The front door of the Golden Valley house could be opened only a crack before it struck the limp, tired form inside.
"I was hoping for more from you today," Dr. Karen Randall said to Regis, the 80-pound Newfoundland-springer mix sprawled on the floor beneath her.
"He fell in the garage right before you got here," Donna Applebaum, Regis' owner, told Randall. "It was a low point for both of us. His body is starting to say, 'I can't do it.'"
Regis is one of Randall's patients in a small but growing "pet hospice" practice, in which she works with pets and their owners to make old and ailing animals comfortable in their homes during their final weeks and days -- and often provides in-home euthanasia when the time comes.

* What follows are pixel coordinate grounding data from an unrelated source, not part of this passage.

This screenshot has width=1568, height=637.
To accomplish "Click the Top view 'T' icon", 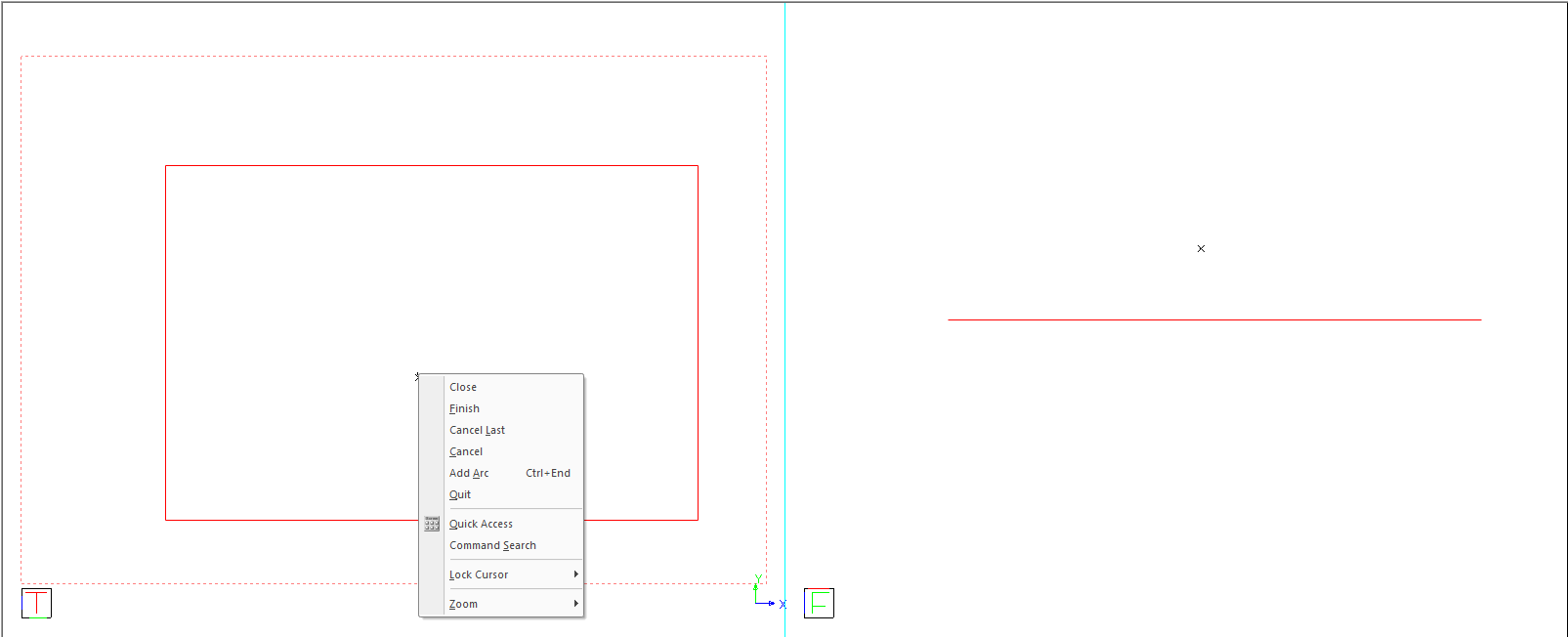I will click(36, 603).
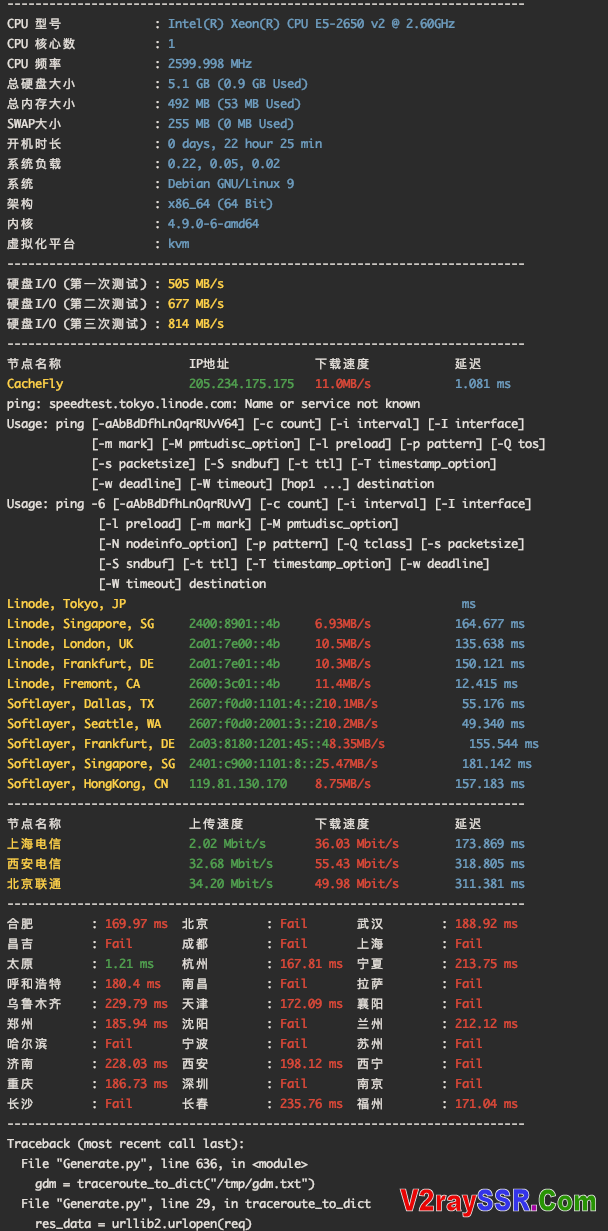Select the kernel version 4.9.0-6-amd64
The image size is (608, 1231).
click(x=213, y=223)
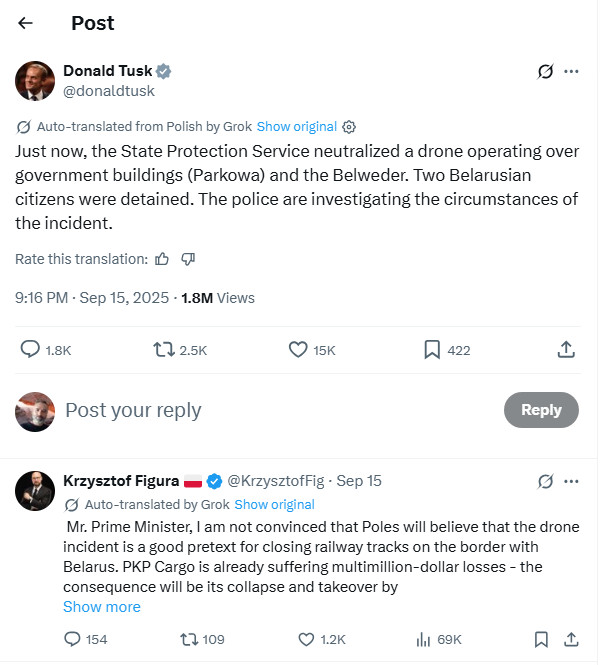This screenshot has width=600, height=665.
Task: Click the gray Reply button
Action: pyautogui.click(x=541, y=410)
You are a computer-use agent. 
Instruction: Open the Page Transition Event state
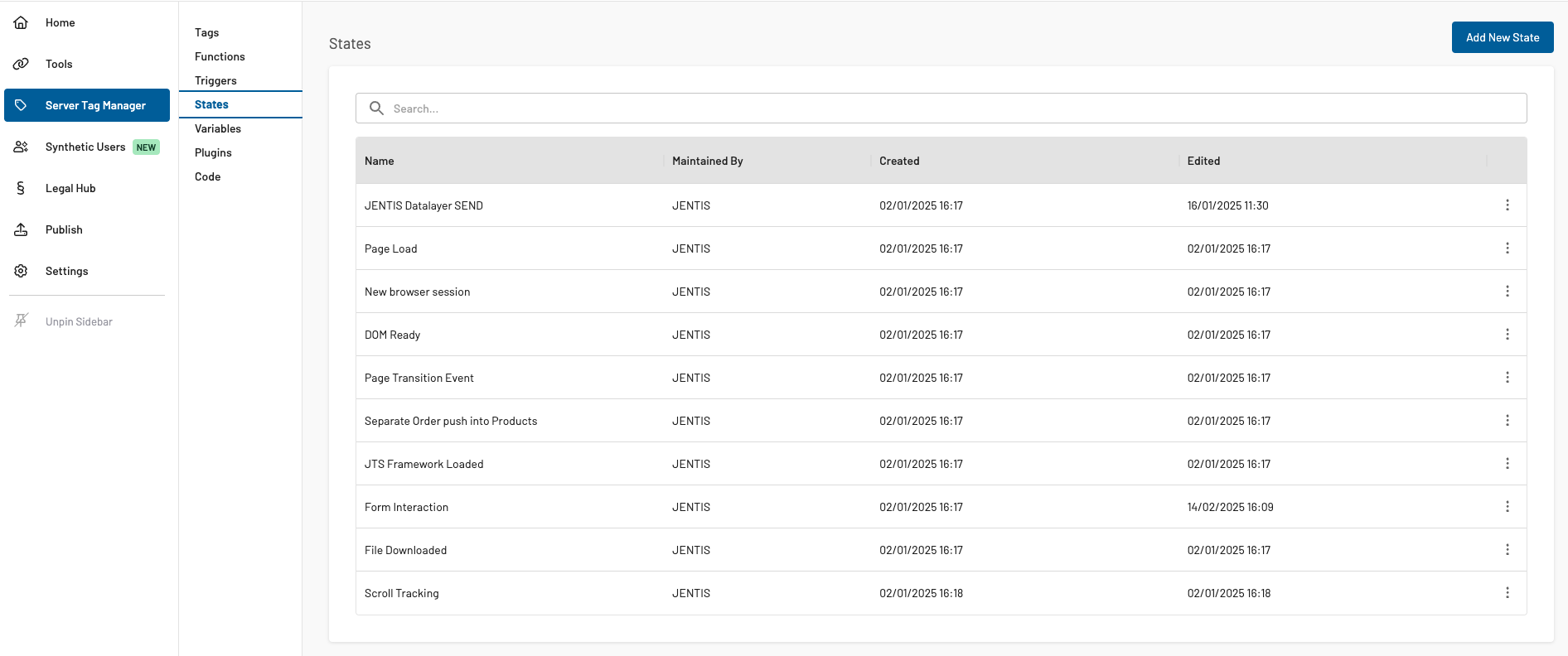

Like many of her patients, Regis has a combination of an incurable disease, lymphoma, and pain relating to age and spinal arthritis. Randall's animal-care practice mirrors the techniques and goals of human hospice programs: to help beloved dogs and cats finish their lives with minimum pain and maximum dignity.
"Well, let's figure this out," Randall said as she opened her briefcase to begin Regis' exam.
Randall started her business, Solace Veterinary Hospice, when she moved to Edina from Wyoming in December. At her previous veterinary clinic, she said, many pet owners requested in-home euthanasia and health care for their pets. Randall sensed that pet hospice care was what her clients were looking for.
"I started to really see people wanting something like this," she said. "They just didn't know what to call it."